WHAT YOU WILL DO:
Write out the records below exactly as they appear, skipping each picture.

GIVEN INFORMATION:
|---|
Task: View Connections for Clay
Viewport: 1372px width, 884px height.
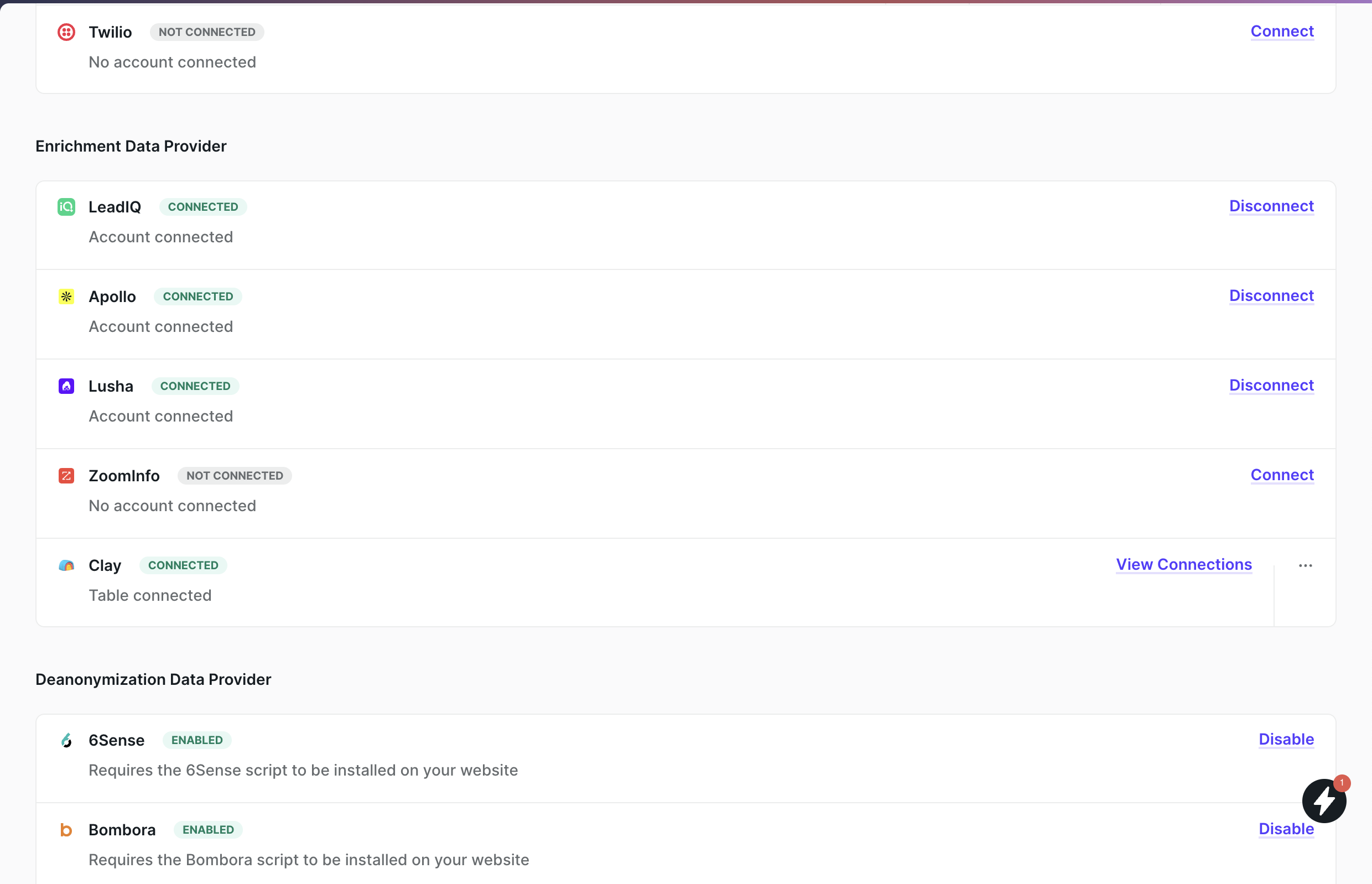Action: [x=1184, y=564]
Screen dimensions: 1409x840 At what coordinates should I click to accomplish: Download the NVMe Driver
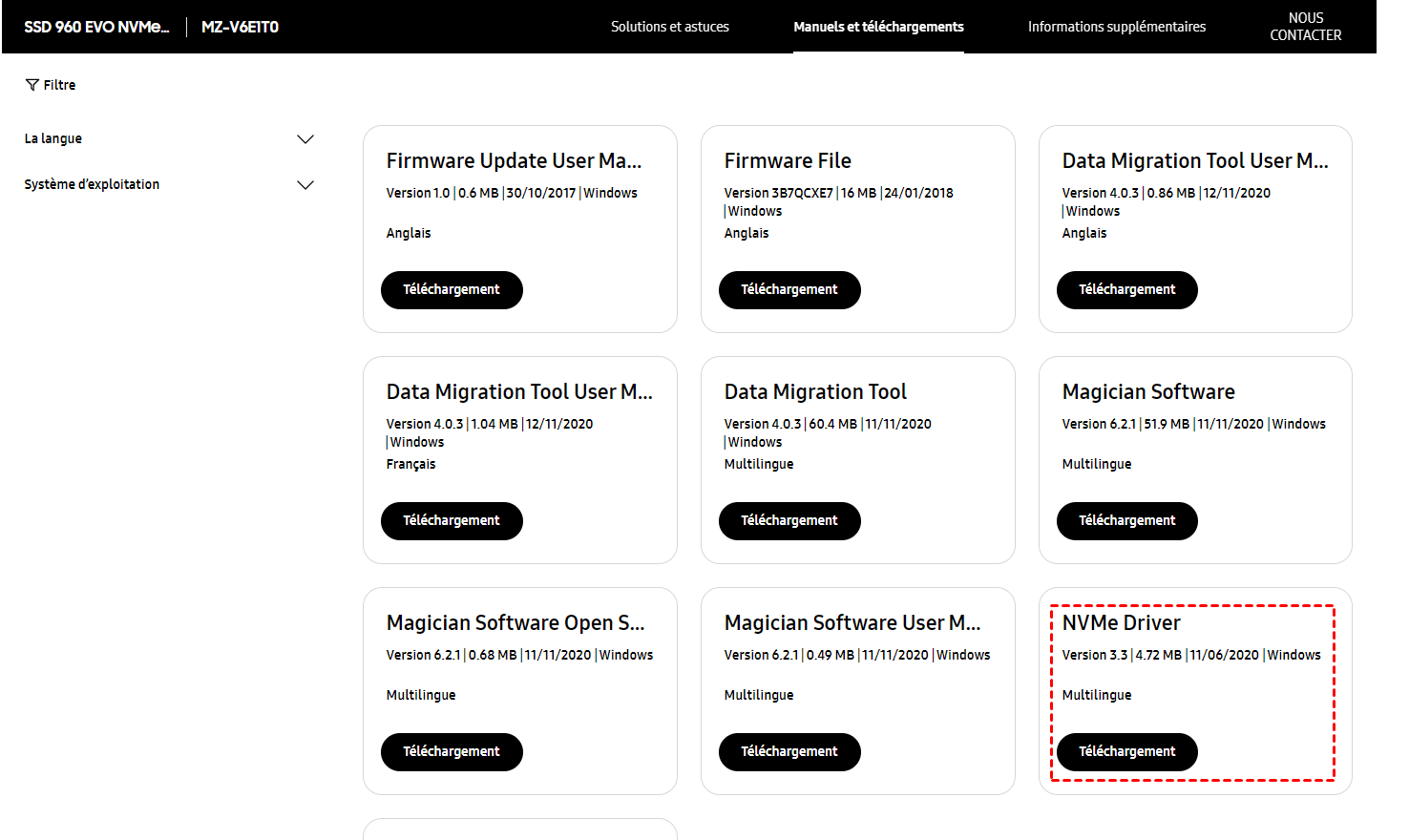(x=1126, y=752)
|---|
RESPONSE TO THIS EXERCISE:
Task: View Connections for Clay
Viewport: 1372px width, 884px height.
Action: [x=1184, y=564]
Screen dimensions: 1409x840 At what coordinates should I click to accomplish: Download the NVMe Driver
(x=1126, y=752)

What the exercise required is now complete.